Could I just give you these figures in South Carolina, Senator? Senator JOHNSTON. Do you have under 25?

Attorney General KENNEDY. No Senator. They are for the population 25 and above.

Senator JOHNSTON. It is still the same.

Attorney General KENNEDY. The nonwhite population is 333,000; 33,000, or 10 percent, have had no schooling whatsoever; 103,000 have had schooling of only 1 to 4 years and another 65,000 have had schooling 5 to 6 years. So it is over 60 percent of the Negro population of the State of South Carolina; well over 60 percent have not completed the sixth grade.

I will be glad to give you the book.

Senator JOHNSTON. To be fair, would you rate under 25 also and submit them to the committee?

Attorney General KENNEDY. I will be glad to do that. But as for the Reconstruction period, I understood that period was favorable to the Negro, so I do not know how we can blame the fact that the Negro did not receive an education on Reconstruction.

The white population over 25 in South Carolina is 802,000; 17,000 have received no education; 75,000, 1 to 4 years; and 90,000, 5 to 6. That is about 20 percent for whites as compared to 60 percent nonwhite.

The CHAIRMAN. Mr. Attorney General, in the past 15 years, the State of Mississippi has spent more on Negro education than on white education and I certainly think the figures under 25 should be placed in the record.

Senator ERVIN. And I think we have shown our concern for the education of all of North Carolina's children of both races. I am convinced that North Carolina has spent a for greater proportion of her earthly substance for the education of Negroes than has the State of Massachusetts.

Of course, it is true we have many more.

You have about 111,000.

We have about 1,116,000. And they are good people.

The CHAIRMAN. I think the record will show that my State has more Negroes, too, than all the Eastern States combined.

Attorney General KENNEDY. Could I put Massachusetts in so that we get everybody in the record?

Senator ERVIN. Yes.

Attorney General KENNEDY. There are 64,000 in Massachusetts, 64,000 Negroes; 2,410 received no education, 3,847 have received grades 1 to 4, and 5,685, grades 5 to 6.

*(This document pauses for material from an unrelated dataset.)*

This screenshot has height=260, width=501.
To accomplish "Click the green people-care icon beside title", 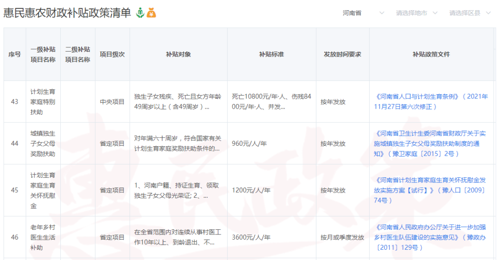I will 140,13.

Senator ERVIN. I am sorry we got into a controversy about the States.

The CHAIRMAN. Will you place the number of Negro teachers you have in Massachusetts in the record?

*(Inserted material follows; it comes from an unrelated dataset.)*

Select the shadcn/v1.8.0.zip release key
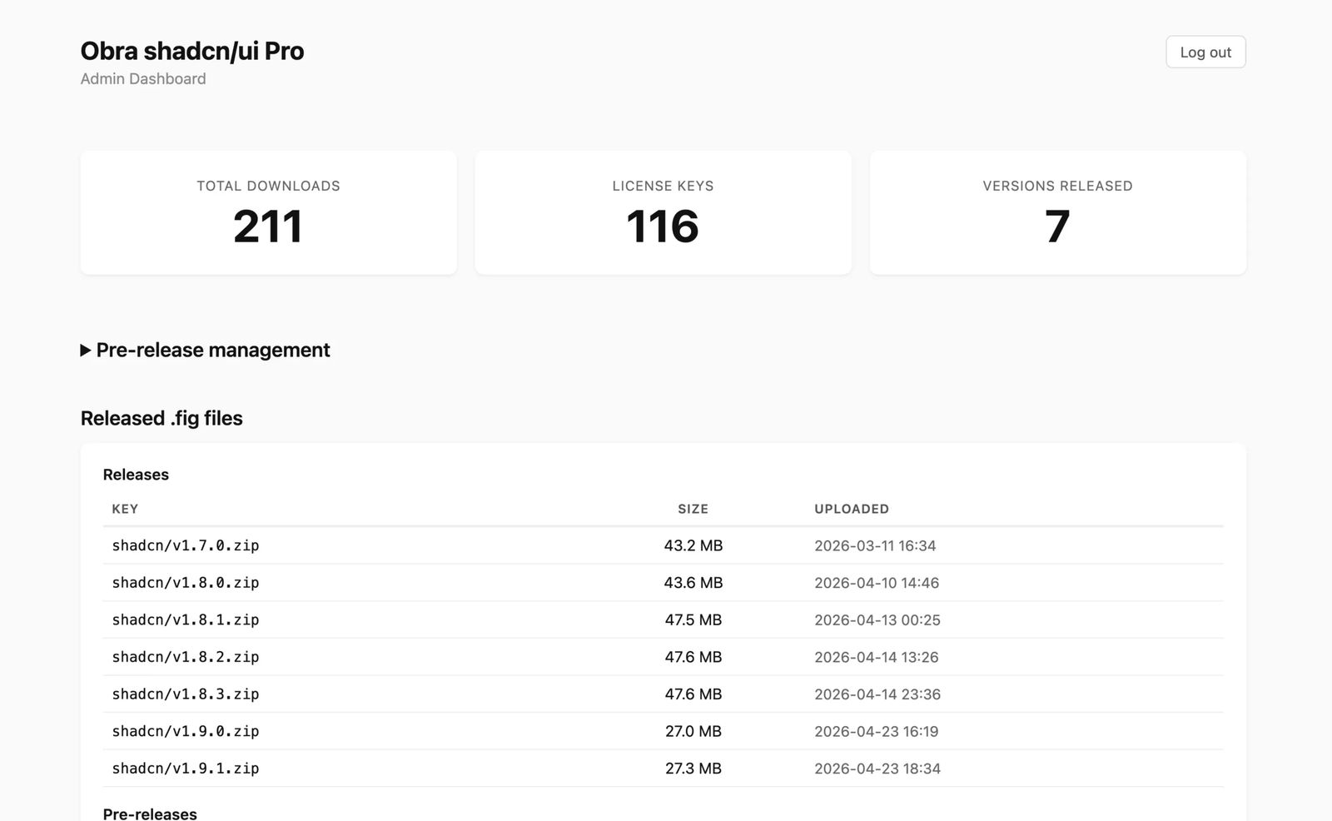This screenshot has width=1332, height=821. (186, 583)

Attorney General KENNEDY. We do not have separate schools, you know, in Massachusetts, Senator.

The CHAIRMAN. I said would you place the number of Negro teachers in Massachusetts in the record.

Attorney General KENNEDY. I will be glad to do that, but when you say you have more Negro superintendents of schools and more Negro professors in Southern States, you have Negro schools.

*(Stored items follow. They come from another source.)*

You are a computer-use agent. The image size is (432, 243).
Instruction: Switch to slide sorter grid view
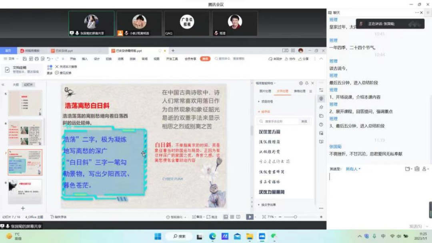click(x=232, y=217)
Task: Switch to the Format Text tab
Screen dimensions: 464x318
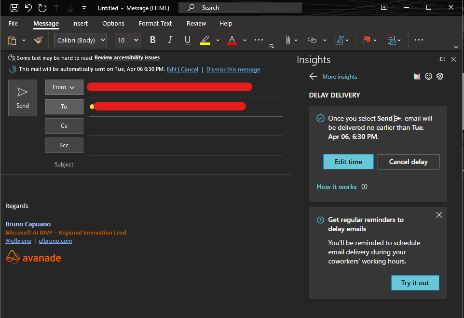Action: click(x=155, y=23)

(By letter dated September 26, 1963, addressed to Harold H. Greene, Department of Justice, from Owen B. Kiernan, Massachusetts Commissioner of Education, such statistics are not available. This letter is printed on p. 483 of the appendix.)

The CHAIRMAN. I warrant if you put the information on Negro schoolteachers placed in the record, in the Eastern States and also in the Southern States, you will find that you have more Negro teachers in my State than in all the Eastern States combined.

Attorney General KENNEDY. I thought these figures would be of interest.

Senator ERVIN. Yes, sir; they are of interest, but they would be far more illuminating if the Department of Justice with all the manpower at its disposal would bring in figures showing the school attendance records of children under 25 years of age and the number of adults in each age group above 25 years of age who have not attended school. I believe that you will find that most of the people in North Carolina of whom you speak are people up in their 70's or 80's. That would be my guess. I had hoped that we would be along a little further in our consideration of the bill. Maybe we should go back to the bill and quit throwing mud or statistics at each others' States.

Mr. Attorney General

Attorney General KENNEDY. I will submit those, Mr. Chairman. The CHAIRMAN. They will be admitted.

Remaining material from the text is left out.